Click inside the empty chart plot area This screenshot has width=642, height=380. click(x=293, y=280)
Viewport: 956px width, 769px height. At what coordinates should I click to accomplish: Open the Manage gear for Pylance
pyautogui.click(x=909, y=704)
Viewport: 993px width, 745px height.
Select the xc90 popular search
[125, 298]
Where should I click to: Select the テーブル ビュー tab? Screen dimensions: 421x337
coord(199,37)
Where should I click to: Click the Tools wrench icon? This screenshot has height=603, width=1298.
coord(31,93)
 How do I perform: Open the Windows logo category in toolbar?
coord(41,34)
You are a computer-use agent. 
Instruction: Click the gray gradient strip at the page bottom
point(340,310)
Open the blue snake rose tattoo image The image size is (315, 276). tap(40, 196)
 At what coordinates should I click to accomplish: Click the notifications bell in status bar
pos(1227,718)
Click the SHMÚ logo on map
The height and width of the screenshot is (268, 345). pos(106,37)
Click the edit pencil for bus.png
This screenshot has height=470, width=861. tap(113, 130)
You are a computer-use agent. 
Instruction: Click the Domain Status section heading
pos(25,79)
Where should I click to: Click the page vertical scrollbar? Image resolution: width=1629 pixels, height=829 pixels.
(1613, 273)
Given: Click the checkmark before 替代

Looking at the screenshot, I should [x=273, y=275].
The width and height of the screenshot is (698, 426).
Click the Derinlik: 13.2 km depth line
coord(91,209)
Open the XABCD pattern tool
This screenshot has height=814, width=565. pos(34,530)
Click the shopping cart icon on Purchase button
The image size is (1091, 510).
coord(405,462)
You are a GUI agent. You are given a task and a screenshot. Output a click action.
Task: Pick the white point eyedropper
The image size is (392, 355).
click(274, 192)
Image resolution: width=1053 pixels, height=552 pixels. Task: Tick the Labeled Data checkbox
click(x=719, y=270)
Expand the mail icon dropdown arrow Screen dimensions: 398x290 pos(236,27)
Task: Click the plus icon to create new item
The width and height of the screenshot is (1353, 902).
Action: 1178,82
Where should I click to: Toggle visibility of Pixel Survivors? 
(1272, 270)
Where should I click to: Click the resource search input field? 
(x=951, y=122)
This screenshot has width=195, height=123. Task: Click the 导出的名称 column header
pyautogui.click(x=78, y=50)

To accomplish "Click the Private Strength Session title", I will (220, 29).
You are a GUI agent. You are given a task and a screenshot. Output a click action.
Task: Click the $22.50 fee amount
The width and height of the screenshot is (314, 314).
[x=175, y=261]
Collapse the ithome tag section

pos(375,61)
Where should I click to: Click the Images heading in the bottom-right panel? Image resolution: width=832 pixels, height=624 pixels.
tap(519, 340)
◇ ◇ ◇ ◇ ◇ ◇ ◇
**GOAL OF THE EXERCISE:** Switch every "Where should I click to" in the rows above to "Where do I click to" and write out all the rows again with nothing else changed.

**FULL SOLUTION:**
Click inside the empty chart plot area This screenshot has width=642, height=380. click(x=293, y=280)
Viewport: 956px width, 769px height. At what coordinates should I click to accomplish: Open the Manage gear for Pylance
pyautogui.click(x=909, y=704)
Viewport: 993px width, 745px height.
Select the xc90 popular search
[125, 298]
Where do I click to: Select the テーブル ビュー tab? Screen dimensions: 421x337
coord(199,37)
Where do I click to: Click the Tools wrench icon? This screenshot has height=603, width=1298.
coord(31,93)
 How do I perform: Open the Windows logo category in toolbar?
coord(41,34)
You are a computer-use agent. 
Instruction: Click the gray gradient strip at the page bottom
point(340,310)
Open the blue snake rose tattoo image The image size is (315, 276). tap(40, 196)
 At what coordinates should I click to accomplish: Click the notifications bell in status bar
pos(1227,718)
Click the SHMÚ logo on map
The height and width of the screenshot is (268, 345). pos(106,37)
Click the edit pencil for bus.png
This screenshot has height=470, width=861. tap(113, 130)
You are a computer-use agent. 
Instruction: Click the Domain Status section heading
pos(25,79)
Where do I click to: Click the page vertical scrollbar? Image resolution: width=1629 pixels, height=829 pixels.
(1613, 273)
Given: Click the checkmark before 替代

Looking at the screenshot, I should [x=273, y=275].
The width and height of the screenshot is (698, 426).
Click the Derinlik: 13.2 km depth line
coord(91,209)
Open the XABCD pattern tool
This screenshot has height=814, width=565. pos(34,530)
Click the shopping cart icon on Purchase button
The image size is (1091, 510).
coord(405,462)
You are a GUI agent. You are given a task and a screenshot. Output a click action.
Task: Pick the white point eyedropper
The image size is (392, 355).
click(274, 192)
Image resolution: width=1053 pixels, height=552 pixels. Task: Tick the Labeled Data checkbox
click(x=719, y=270)
Expand the mail icon dropdown arrow Screen dimensions: 398x290 pos(236,27)
Task: Click the plus icon to create new item
The width and height of the screenshot is (1353, 902).
Action: 1178,82
Where do I click to: Toggle visibility of Pixel Survivors? 
(1272, 270)
Where do I click to: Click the resource search input field? 
(x=951, y=122)
This screenshot has width=195, height=123. Task: Click the 导出的名称 column header
pyautogui.click(x=78, y=50)

To accomplish "Click the Private Strength Session title", I will (220, 29).
You are a GUI agent. You are given a task and a screenshot. Output a click action.
Task: Click the $22.50 fee amount
The width and height of the screenshot is (314, 314).
[x=175, y=261]
Collapse the ithome tag section

pos(375,61)
Where do I click to: Click the Images heading in the bottom-right panel? Image resolution: width=832 pixels, height=624 pixels.
tap(519, 340)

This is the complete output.